■ **EXERCISE GOAL**
Only an exact, line-for-line copy of the data will serve as the answer.

■ **DATA EXTRACTS**
------------------------------

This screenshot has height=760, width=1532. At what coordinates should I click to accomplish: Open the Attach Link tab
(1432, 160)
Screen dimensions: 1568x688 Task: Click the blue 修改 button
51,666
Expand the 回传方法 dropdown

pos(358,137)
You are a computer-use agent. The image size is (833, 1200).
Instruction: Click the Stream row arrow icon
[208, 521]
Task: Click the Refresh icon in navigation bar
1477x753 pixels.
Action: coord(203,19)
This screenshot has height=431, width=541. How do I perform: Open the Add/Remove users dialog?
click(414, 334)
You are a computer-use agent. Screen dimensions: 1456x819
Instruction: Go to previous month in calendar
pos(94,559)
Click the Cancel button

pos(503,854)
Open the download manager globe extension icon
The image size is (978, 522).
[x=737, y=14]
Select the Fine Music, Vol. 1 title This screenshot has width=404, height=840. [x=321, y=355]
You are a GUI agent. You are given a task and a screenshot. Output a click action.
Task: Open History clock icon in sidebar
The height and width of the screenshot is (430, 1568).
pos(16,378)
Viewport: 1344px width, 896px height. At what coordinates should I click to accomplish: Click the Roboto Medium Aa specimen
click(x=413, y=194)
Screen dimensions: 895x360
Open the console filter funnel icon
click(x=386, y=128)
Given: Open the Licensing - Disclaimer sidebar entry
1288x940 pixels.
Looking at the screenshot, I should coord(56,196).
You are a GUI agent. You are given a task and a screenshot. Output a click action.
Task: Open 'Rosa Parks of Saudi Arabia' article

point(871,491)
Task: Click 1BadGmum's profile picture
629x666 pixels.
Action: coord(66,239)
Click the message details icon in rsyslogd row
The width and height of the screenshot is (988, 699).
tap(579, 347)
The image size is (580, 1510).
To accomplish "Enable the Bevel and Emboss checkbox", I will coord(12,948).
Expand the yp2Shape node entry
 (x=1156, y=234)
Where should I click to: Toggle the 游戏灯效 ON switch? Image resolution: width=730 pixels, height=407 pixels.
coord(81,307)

------------------------------

■ **WRITTEN REPLY**
This screenshot has height=760, width=1532. At what coordinates should I click to accomplish: Open the Attach Link tab
(1432, 160)
Screen dimensions: 1568x688 Task: Click the blue 修改 button
51,666
Expand the 回传方法 dropdown

pos(358,137)
You are a computer-use agent. The image size is (833, 1200).
Instruction: Click the Stream row arrow icon
[208, 521]
Task: Click the Refresh icon in navigation bar
1477x753 pixels.
Action: coord(203,19)
This screenshot has height=431, width=541. How do I perform: Open the Add/Remove users dialog?
click(414, 334)
You are a computer-use agent. Screen dimensions: 1456x819
Instruction: Go to previous month in calendar
pos(94,559)
Click the Cancel button

pos(503,854)
Open the download manager globe extension icon
The image size is (978, 522).
[x=737, y=14]
Select the Fine Music, Vol. 1 title This screenshot has width=404, height=840. [x=321, y=355]
You are a GUI agent. You are given a task and a screenshot. Output a click action.
Task: Open History clock icon in sidebar
The height and width of the screenshot is (430, 1568).
pos(16,378)
Viewport: 1344px width, 896px height. At what coordinates should I click to accomplish: Click the Roboto Medium Aa specimen
click(x=413, y=194)
Screen dimensions: 895x360
Open the console filter funnel icon
click(x=386, y=128)
Given: Open the Licensing - Disclaimer sidebar entry
1288x940 pixels.
Looking at the screenshot, I should coord(56,196).
You are a GUI agent. You are given a task and a screenshot. Output a click action.
Task: Open 'Rosa Parks of Saudi Arabia' article

point(871,491)
Task: Click 1BadGmum's profile picture
629x666 pixels.
Action: coord(66,239)
Click the message details icon in rsyslogd row
The width and height of the screenshot is (988, 699).
tap(579, 347)
The image size is (580, 1510).
To accomplish "Enable the Bevel and Emboss checkbox", I will coord(12,948).
Expand the yp2Shape node entry
 (x=1156, y=234)
Where should I click to: Toggle the 游戏灯效 ON switch? Image resolution: width=730 pixels, height=407 pixels.
coord(81,307)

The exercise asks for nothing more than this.